GTokenOccur* AddToken	(	const R::RString &	token,
		tTokenType	type = `ttUnknown`,
		double	weight = `0.0`
	)

Add a token to the current vector.

The current syntactic position is incremented by one.

Warning: This method should only be called by child classes of GTokenizer.

Parameters

token	Token to add.
type	Token type. If ttUnknown, the current token type is used.
weight	Weight associate to the concept. If null, the current weight is used.

Returns: the occurrence of the token added.

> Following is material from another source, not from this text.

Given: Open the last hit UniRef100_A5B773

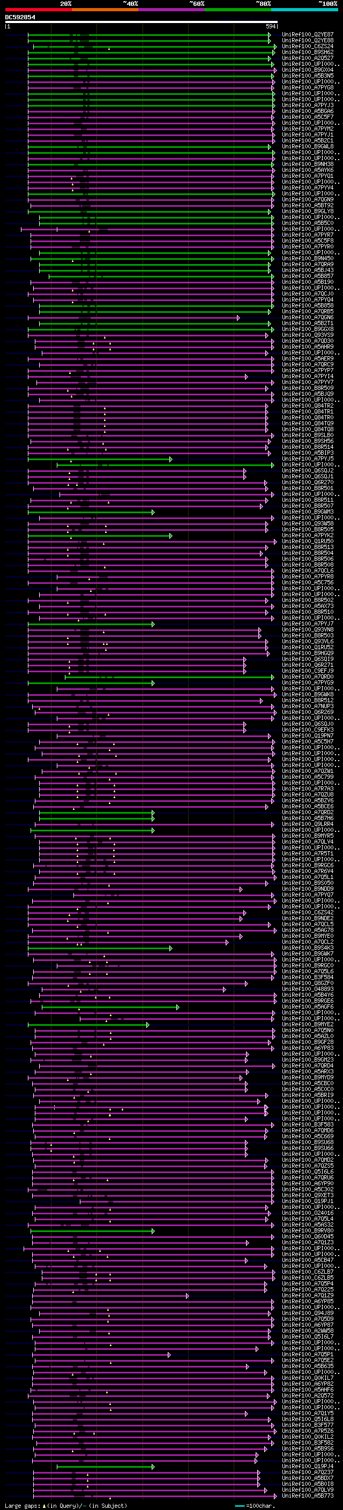Looking at the screenshot, I should (307, 1496).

GTokenOccur* AddToken	(	const R::RString &	token,
		GConcept *	metaconcept,
		tTokenType	type = `ttUnknown`,
		double	weight = `0.0`
	)

Add a token to a given vector.

The current syntactic position is incremented by one.

Warning: This method should only be called by child classes of GTokenizer.

Parameters

token	Token to add.
metaconcept	Meta-concept of the vector associated to the concept.
type	Token type. If ttUnknown, the current token type is used.
weight	Weight associate to the concept. If null, the current weight is used.

Returns: the occurrence of the token added.

GTokenOccur* AddToken	(	const R::RString &	token,
		tTokenType	type,
		GConcept *	concept,
		double	weight,
		GConcept *	metaconcept,
		size_t	pos,
		size_t	depth = `0`,
		size_t	spos = `SIZE_MAX`
	)

Add a token of a given type and representing a concept. It is added to a vector associated with a given meta-concept.

The current syntactic position is incremented by one.

Parameters

token	Token to add. The name must be unique for a given document whatever its type.
type	Token type.
concept	Concept to add.
weight	Weight associate to the concept.
metaconcept	Meta-concept of the vector associated to the concept.
pos	Position of the concept.
depth	Depth of the concept.
spos	Syntactic position. If SIZE_MAX, the token is supposed to be next the previous one.

Returns: the occurrence of the token added.

GTokenOccur* AddDefaultNamedEntityToken	(	const R::RString &	token,
		double	weight,
		size_t	pos,
		size_t	depth = `0`,
		size_t	spos = `SIZE_MAX`
	)

Add a named-entity token and add it to a vector with a meta-concept corresponding to named entity. The method verifies that each part starts with a character in uppercase and separated by only one space.

Parameters

token	Token to add. The name must be unique for a given document whatever its type.
weight	Weight associate to the concept.
pos	Position of the concept.
depth	Depth of the concept.
spos	Syntactic position. If SIZE_MAX, the token is supposed to be next the previous one.

Returns: the occurrence of the token added.

void ExtractText	(	const R::RString &	text,
		GConcept *	metaconcept,
		size_t	pos,
		size_t	depth = `0`,
		size_t	spos = `SIZE_MAX`
	)

Extract some tokens of a given text, and add them to a vector associated with a given meta-concept. If the vector already exists, the content is added.